We have a taqueria just around the corner from our place. As is the norm in our suburb, it’s very hipster – staffed by people far-cooler-than-I’ve-ever-been with bemusing facial hair that I understand to be ironic, but in my mind just reminds me of either a lumberjack, Salvador Dali or someone from a barber shop quartet.

But I can overlook all the posing, because they serve a kick-ass mojito and awesome tacos. Plus, it really is a three minute walk from our place.

We went there the other night. We were kid free (yay for camp!) and within minutes of jumping out of the cab after getting home from Brisbane, we were making our way there. I had been low for much of the two hour flight, my CGM emitting a piercing ‘You’re low, treat it’ alarm and me hissing ‘Shhh. Pay attention to the jelly beans I’ve just eaten’ at it, making me appear a slightly crazed women muttering to a box down her shirt. I also set a temp basal rate, certain that I’d regret it later and would be high as a kite by the time the plane landed. I was wrong.

I was still eating jelly beans in the cab, but at least my CGM line was steady and by the time I paid the driver, it was sitting at 3.9mmol/l and the arrow was straight across. So when we were walking to the restaurant and I could feel the low alarm continuing to vibrate, I was pretty confident that the sugar would kick in soon (like, now!) and all would be right. And the temp basal rate was still active, so not only didn’t I have any insulin on board, but I’d had hardly any basal insulin delivered for two hours.

Tequila soupWe threw our things down at a table and went to the bar to order. Thinking it better to be safe than sorry, I ordered an orange juice alongside my mojito and drank it quickly as soon as it was placed in front of me. I swilled the ice around, making sure I got every last bit of the available sugar.

I could sense that I was really low again, but even through the fog, I knew that a lot of glucose had been consumed in the last hour or so. I subconsciously reached under my top and disconnected my pump, and could feel my skin was slick with sweat.

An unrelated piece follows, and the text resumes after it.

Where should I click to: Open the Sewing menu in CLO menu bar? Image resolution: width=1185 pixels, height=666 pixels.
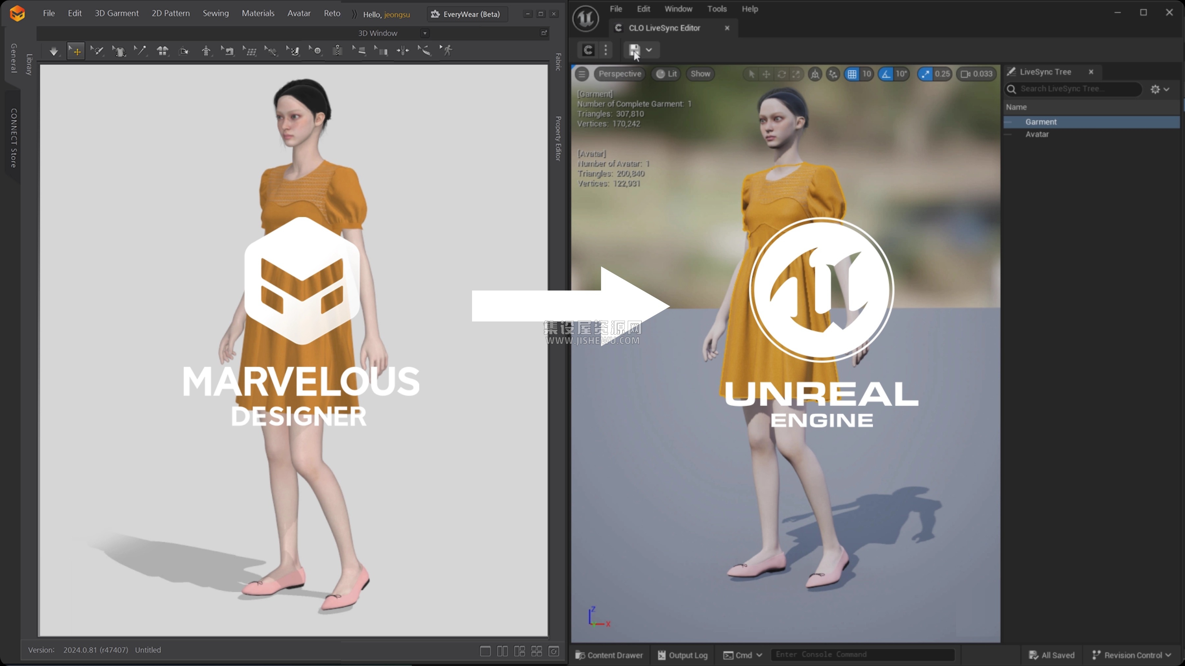tap(215, 13)
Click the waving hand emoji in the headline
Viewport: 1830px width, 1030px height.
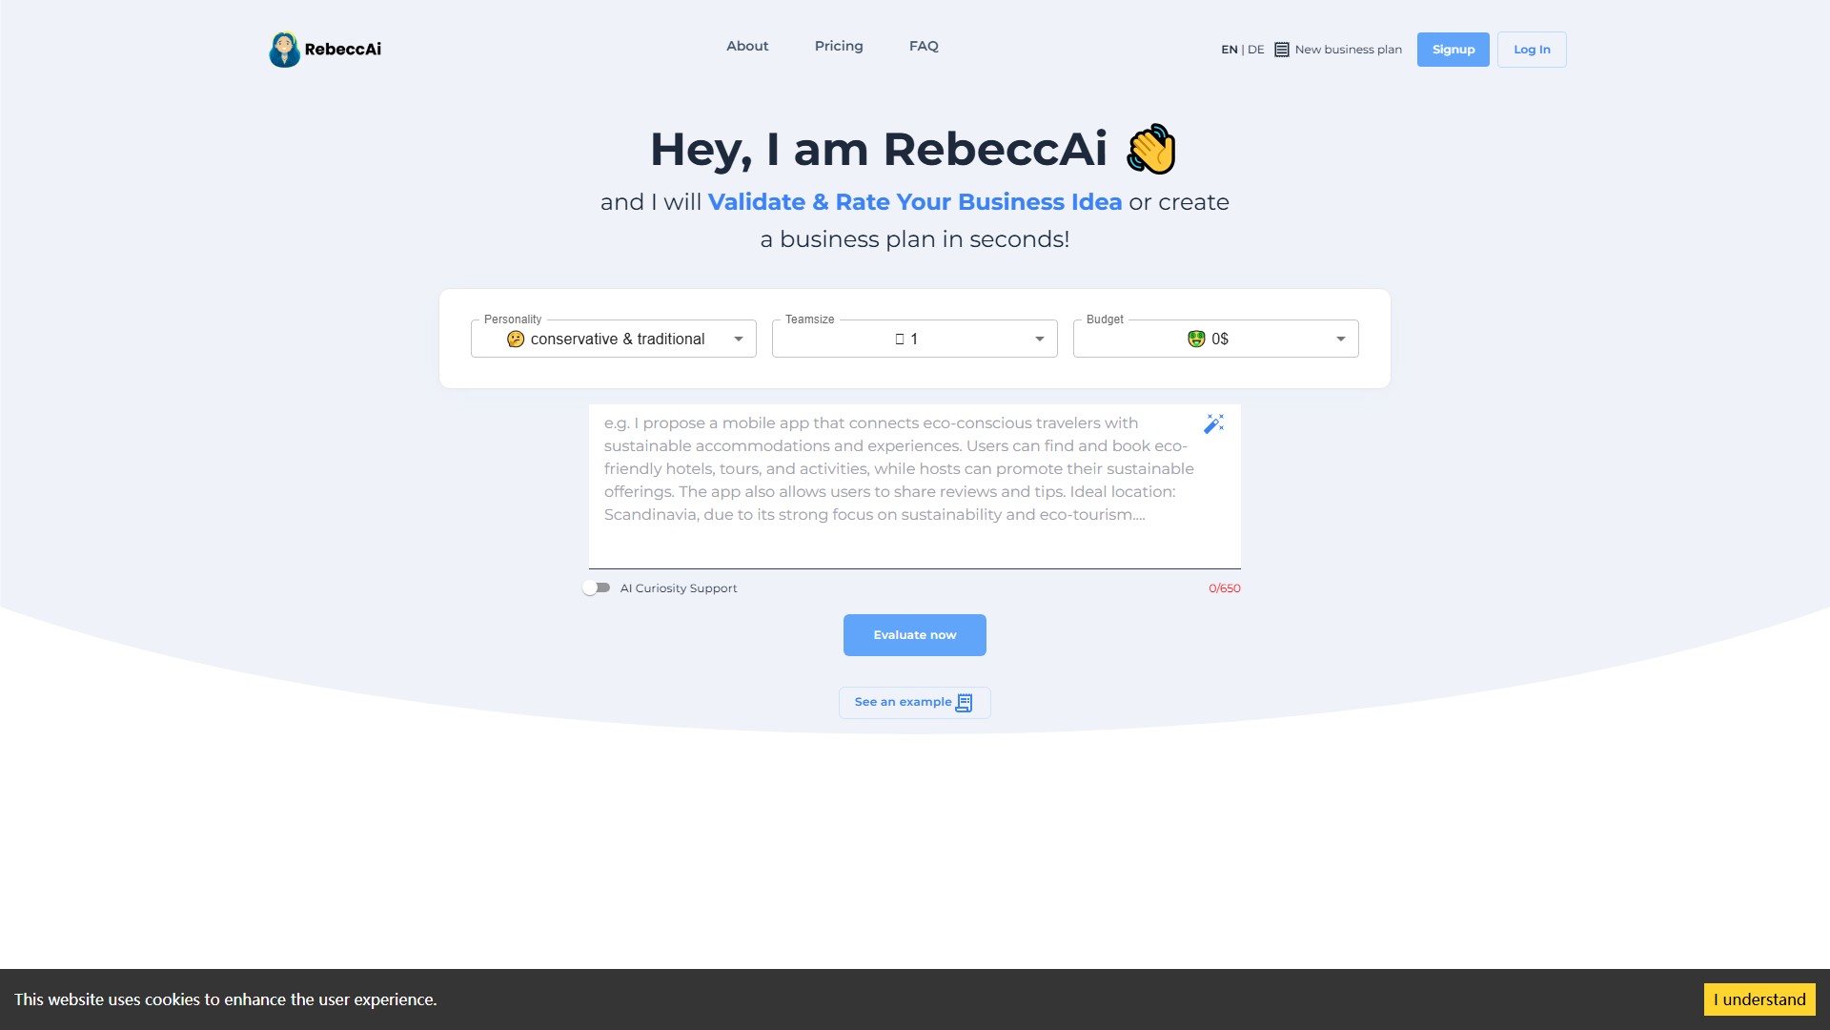[1150, 149]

At this point, I was feeling a little confused because at what I thought was the middle of a conversation, Aaron stood up and walked away from the table to the bar. I couldn’t work out what he was doing (my vision at this stage was unreliable at best). Eventually, he returned with another glass of juice – this time, no ice – and gently put it in front of me.

I drank it in one slurp (graceful) and sat back, reaching into my top to silence the alarm, which was helpfully telling me that I was still low. My mouth was buzzing, my lips and tongue feeling slightly numb.

You were really low,’ Aaron said to me later on.

Really? How could you tell?’’ I honestly thought that I was doing a perfectly good impersonation of carrying on a conversation, and the hypo was not on show for all to see.

‘You started a sentence five times. And never finished it. You just sat there in silence after saying a few words. And eventually would start another sentence. Or the same one. And not finish it.’

I had no idea.

I can’t pin point why I was so hypo. I didn’t ignore the impending low – as soon as my pump alarmed to suggest I was at the low limit (which is set above hypo level so that I do something before actually being low) I started treating. I continued to treat and monitor. I set a temp basal rate. I did everything by the book.

But still, it was a sticky low that wouldn’t quit. There was no shocking rebound – I reconnected my line when we left the restaurant and my CGM was reading 7mmol/l, and the next morning, I woke up feeling fine.

And when I think back to it now – and when I reviewed the CGM graph the next day – I am reminded just how crap diabetes can be at times. It’s certainly not the worst low I’ve ever had, but it was awful.